Columbia Fire Department Assistant Chief Brad Fraizer said the time it takes to clear a crash and get traffic back to normal depends on several circumstances. The primary factors that played into the long delays Wednesday morning were the size of the vehicle involved, the location of the crash, the wet weather and time of day, Fraizer said.

The crash occurred on I-70 westbound near the connector, which is a high-traffic area; it involved a tractor-trailer, which required a larger tow truck to be removed; it was raining heavily; and the crash happened just before the morning commute, which added more traffic to the mix.

Fraizer said authorities were not sure as of Wednesday afternoon what caused the driver to leave the road and crash. The truck's position when it came to a stop, he said, caused both lanes of I-70 westbound to be closed until they could tow at least a portion of the truck out of the way.
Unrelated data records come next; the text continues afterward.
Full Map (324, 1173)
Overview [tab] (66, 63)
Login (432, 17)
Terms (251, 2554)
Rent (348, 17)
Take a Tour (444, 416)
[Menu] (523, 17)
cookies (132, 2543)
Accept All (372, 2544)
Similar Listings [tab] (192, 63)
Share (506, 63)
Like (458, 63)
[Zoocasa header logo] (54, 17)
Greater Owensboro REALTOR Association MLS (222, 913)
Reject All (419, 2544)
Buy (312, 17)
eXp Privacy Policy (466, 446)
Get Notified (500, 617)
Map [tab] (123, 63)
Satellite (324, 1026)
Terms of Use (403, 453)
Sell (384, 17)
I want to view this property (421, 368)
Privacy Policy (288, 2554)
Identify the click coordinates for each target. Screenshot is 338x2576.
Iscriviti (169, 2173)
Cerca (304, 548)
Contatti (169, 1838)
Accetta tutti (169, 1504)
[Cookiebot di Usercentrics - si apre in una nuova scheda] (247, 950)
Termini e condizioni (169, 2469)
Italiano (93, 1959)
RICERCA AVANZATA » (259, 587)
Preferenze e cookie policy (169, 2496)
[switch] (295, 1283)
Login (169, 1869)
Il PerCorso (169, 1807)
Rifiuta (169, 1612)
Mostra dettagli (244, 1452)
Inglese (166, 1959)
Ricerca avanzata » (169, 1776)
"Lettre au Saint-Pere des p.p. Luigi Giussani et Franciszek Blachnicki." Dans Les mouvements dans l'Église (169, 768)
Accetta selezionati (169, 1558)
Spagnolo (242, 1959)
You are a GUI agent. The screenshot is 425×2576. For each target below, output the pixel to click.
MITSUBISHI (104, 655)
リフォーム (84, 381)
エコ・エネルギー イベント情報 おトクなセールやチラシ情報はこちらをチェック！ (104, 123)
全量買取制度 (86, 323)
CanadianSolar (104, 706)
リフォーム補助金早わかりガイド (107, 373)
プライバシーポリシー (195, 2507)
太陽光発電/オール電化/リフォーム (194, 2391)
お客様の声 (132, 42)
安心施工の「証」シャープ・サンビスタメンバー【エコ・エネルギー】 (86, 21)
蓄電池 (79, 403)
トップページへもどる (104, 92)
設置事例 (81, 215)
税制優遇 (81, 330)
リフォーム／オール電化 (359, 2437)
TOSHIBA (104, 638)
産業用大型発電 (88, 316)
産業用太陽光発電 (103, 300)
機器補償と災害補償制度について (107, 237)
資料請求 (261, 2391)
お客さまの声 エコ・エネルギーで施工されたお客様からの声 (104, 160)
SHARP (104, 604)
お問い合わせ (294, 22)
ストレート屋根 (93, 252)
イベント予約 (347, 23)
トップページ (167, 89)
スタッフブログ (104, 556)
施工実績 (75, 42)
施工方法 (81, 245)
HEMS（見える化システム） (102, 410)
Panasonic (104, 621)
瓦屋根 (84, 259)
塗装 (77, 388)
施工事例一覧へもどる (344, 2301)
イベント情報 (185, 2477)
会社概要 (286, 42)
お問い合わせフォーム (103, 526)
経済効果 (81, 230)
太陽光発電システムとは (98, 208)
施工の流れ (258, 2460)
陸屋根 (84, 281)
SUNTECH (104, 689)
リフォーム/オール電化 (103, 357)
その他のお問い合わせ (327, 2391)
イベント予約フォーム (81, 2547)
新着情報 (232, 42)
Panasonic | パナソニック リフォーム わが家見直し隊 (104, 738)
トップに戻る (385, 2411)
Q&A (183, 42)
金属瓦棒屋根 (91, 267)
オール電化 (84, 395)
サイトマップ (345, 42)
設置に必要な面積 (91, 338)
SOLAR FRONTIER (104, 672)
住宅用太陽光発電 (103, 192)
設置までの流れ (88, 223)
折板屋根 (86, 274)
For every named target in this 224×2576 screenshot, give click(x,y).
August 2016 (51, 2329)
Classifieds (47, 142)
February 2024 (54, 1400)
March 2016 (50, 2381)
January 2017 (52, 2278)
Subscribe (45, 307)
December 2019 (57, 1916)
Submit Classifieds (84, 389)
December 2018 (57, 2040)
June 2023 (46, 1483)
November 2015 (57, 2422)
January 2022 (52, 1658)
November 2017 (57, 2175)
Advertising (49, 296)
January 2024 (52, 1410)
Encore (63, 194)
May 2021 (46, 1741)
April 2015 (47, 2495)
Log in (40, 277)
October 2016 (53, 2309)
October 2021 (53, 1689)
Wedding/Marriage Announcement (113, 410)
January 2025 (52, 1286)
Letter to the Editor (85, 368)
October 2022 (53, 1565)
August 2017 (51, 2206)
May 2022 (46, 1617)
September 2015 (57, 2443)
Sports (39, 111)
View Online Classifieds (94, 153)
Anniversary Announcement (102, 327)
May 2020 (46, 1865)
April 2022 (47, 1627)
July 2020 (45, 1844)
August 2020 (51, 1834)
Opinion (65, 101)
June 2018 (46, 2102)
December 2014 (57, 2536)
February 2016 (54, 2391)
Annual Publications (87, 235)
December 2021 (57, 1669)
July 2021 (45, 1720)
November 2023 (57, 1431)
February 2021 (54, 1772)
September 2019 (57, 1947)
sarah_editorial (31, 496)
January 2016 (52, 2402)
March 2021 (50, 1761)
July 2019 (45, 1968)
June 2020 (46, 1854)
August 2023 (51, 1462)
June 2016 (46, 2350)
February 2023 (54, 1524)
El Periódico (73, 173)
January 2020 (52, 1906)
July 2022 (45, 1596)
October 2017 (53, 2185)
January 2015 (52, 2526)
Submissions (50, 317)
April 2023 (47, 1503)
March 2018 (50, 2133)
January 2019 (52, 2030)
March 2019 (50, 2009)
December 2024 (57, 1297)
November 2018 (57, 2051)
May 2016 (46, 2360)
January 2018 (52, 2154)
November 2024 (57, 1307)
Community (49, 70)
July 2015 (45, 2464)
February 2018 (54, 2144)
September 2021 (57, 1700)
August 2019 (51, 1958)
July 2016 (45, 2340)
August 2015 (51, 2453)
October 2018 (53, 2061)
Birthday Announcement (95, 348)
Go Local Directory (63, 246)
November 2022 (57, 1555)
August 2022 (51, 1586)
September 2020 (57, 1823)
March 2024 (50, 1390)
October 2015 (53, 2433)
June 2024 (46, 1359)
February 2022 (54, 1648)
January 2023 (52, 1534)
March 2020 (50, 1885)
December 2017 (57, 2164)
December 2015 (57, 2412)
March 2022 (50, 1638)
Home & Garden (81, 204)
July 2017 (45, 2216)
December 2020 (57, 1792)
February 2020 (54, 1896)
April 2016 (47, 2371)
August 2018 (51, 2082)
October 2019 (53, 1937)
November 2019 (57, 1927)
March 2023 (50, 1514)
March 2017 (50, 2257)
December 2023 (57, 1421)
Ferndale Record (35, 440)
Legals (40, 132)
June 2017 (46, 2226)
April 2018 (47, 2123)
Since Jan. 1, there have been at least 452 crashes along I-70 from Cooper County to Montgomery County, according to Missouri State Highway Patrol online crash reports.

Of those 452 crashes reported, wet road conditions played a factor in at least 128 of them.

A total of 147 of those reported crashes involved commercial vehicles. The patrol defines commercial vehicles as trucks with a gross vehicle weight rating of 10,001 pounds or more, buses or school buses having occupant capacities of nine or more, including the driver, and vehicles displaying hazardous material placards.

Drivers on local roads often complain about road markings that are hard to see during rain or in the dark.

Missouri Department of Transportation engineers told ABC 17 News that engineers found reflective pavement markers were often getting damaged during snow removal in the winter months.

One year, while snow crews were plowing, a plow scraped over a pavement marker, which flew into the windshield of another vehicle that was traveling nearby, a MoDOT spokeswoman said. Afterward, crews removed all pavement markers.

Engineers said research is being done on improvements to the reflective surface of the paint, especially for wet conditions.